## Exercise instructions
Quote all of the data that follows exactly as written, skipping the images.

## Records provided
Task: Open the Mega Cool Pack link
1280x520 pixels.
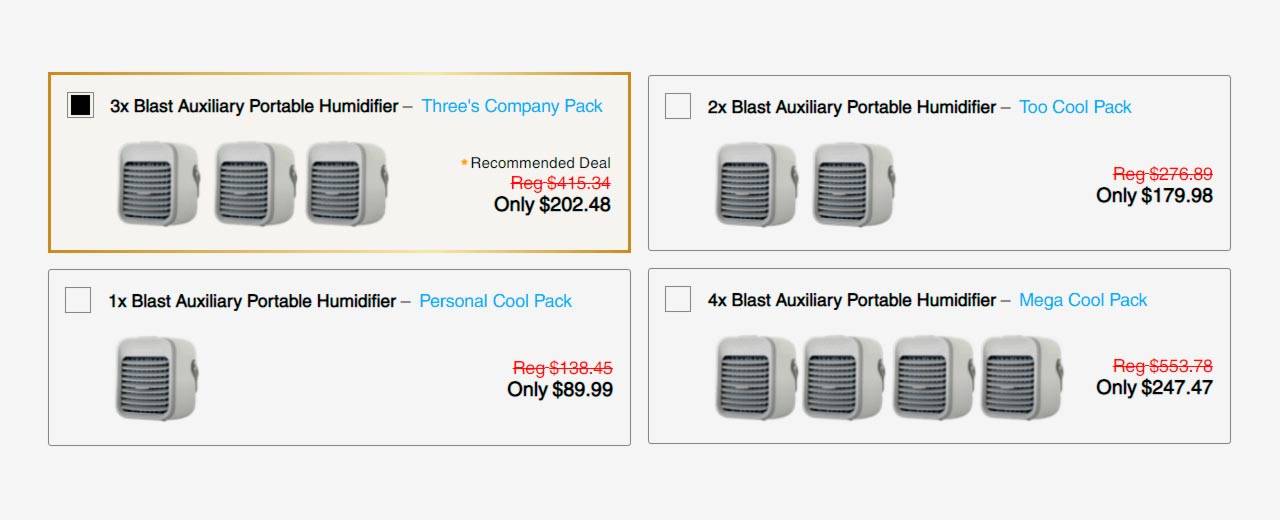Action: [x=1083, y=300]
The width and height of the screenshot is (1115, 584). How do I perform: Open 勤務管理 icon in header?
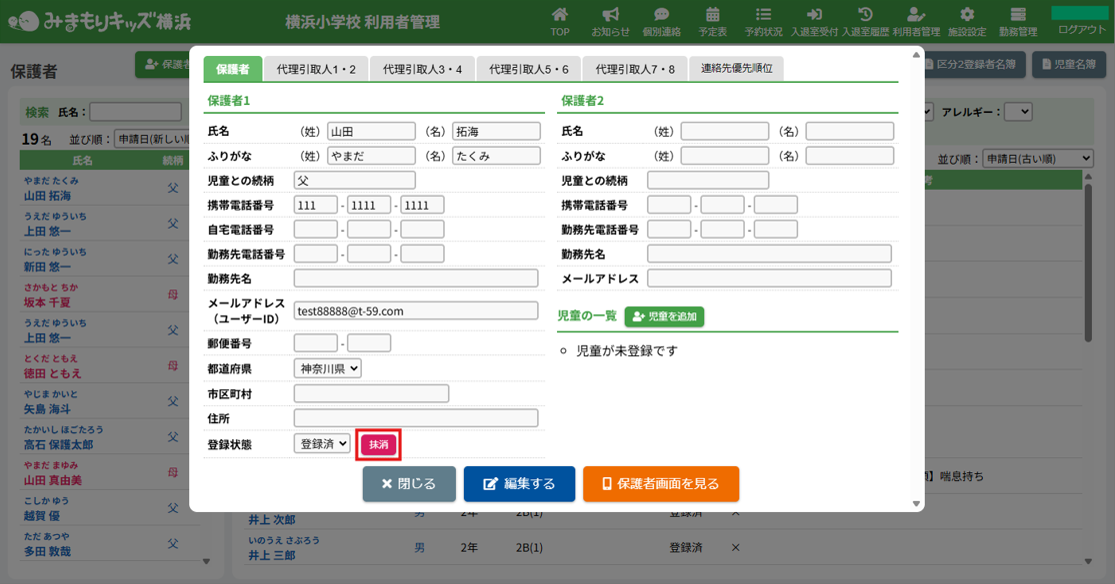[1018, 15]
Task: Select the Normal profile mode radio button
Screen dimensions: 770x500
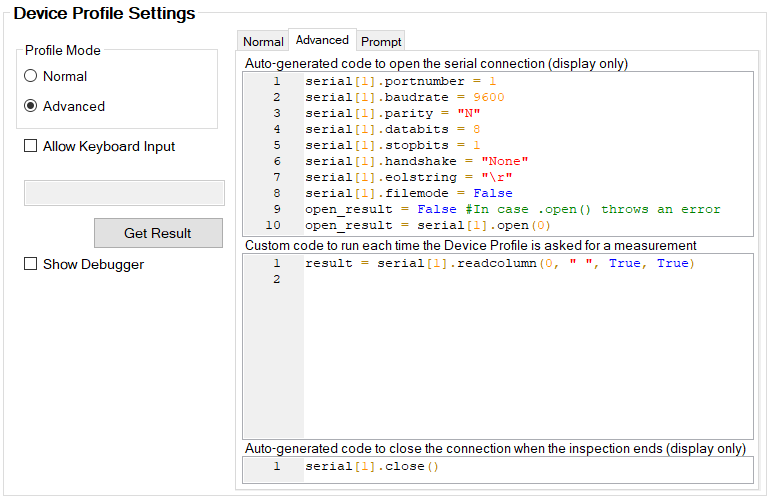Action: point(31,76)
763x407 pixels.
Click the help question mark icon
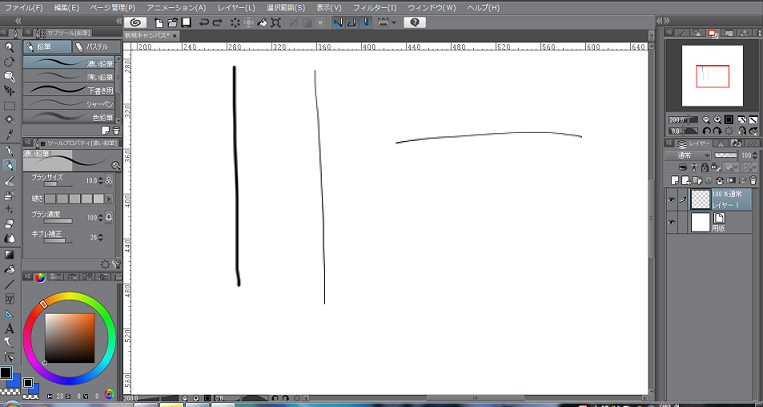[x=413, y=21]
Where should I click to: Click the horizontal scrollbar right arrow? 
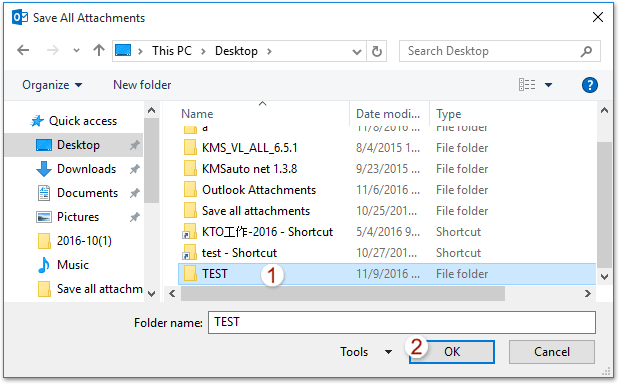coord(588,294)
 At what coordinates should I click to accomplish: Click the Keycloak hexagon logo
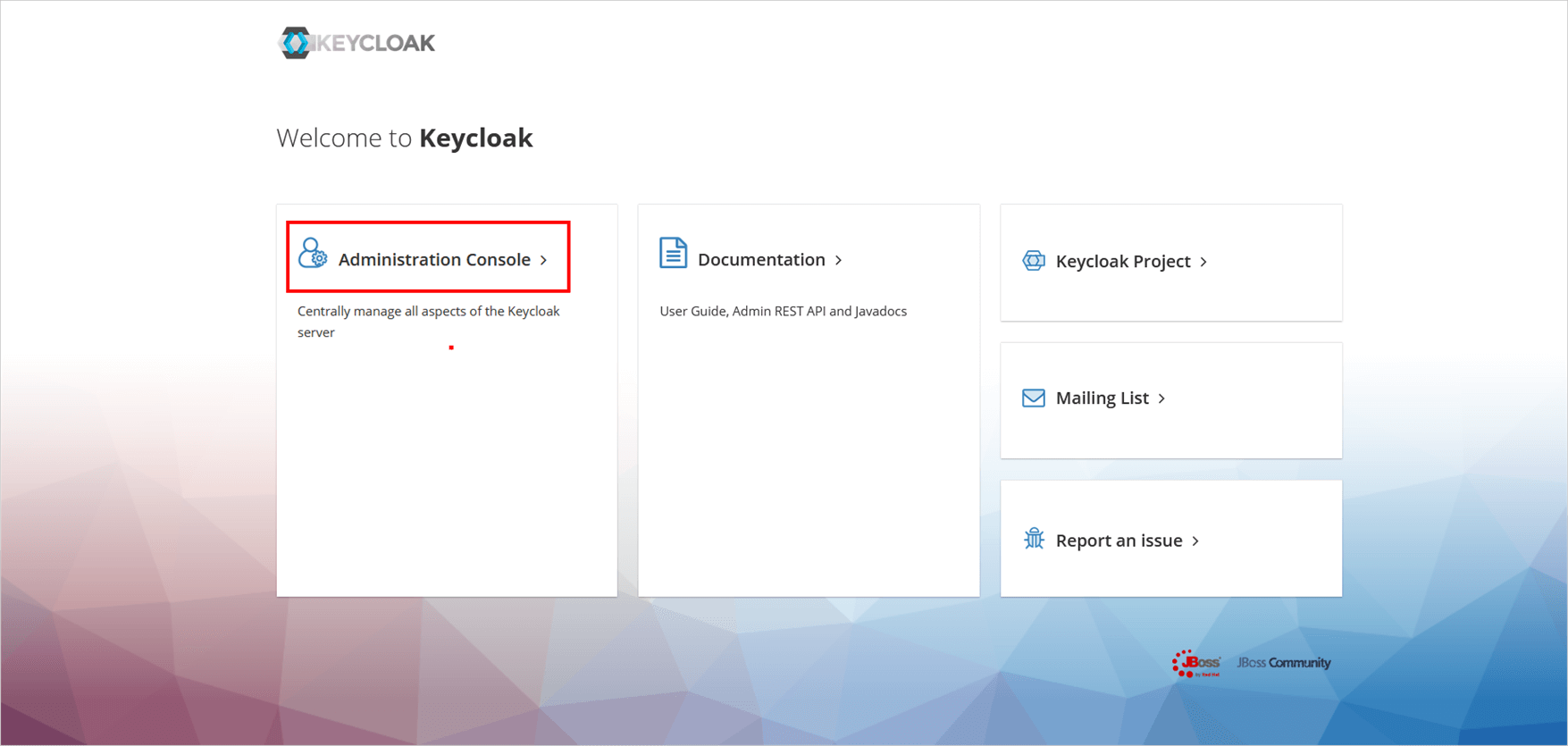point(295,42)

## Answer to this problem
Task: Open the Mega Cool Pack link
1280x520 pixels.
Action: [x=1083, y=300]
The width and height of the screenshot is (1115, 584). How do I perform: Open 勤務管理 icon in header?
[1018, 15]
Task: Select the Normal profile mode radio button
Screen dimensions: 770x500
Action: point(31,76)
763x407 pixels.
Click the help question mark icon
[x=413, y=21]
Where should I click to: Click the horizontal scrollbar right arrow? 
coord(588,294)
 At what coordinates should I click to accomplish: Click the Keycloak hexagon logo
point(295,42)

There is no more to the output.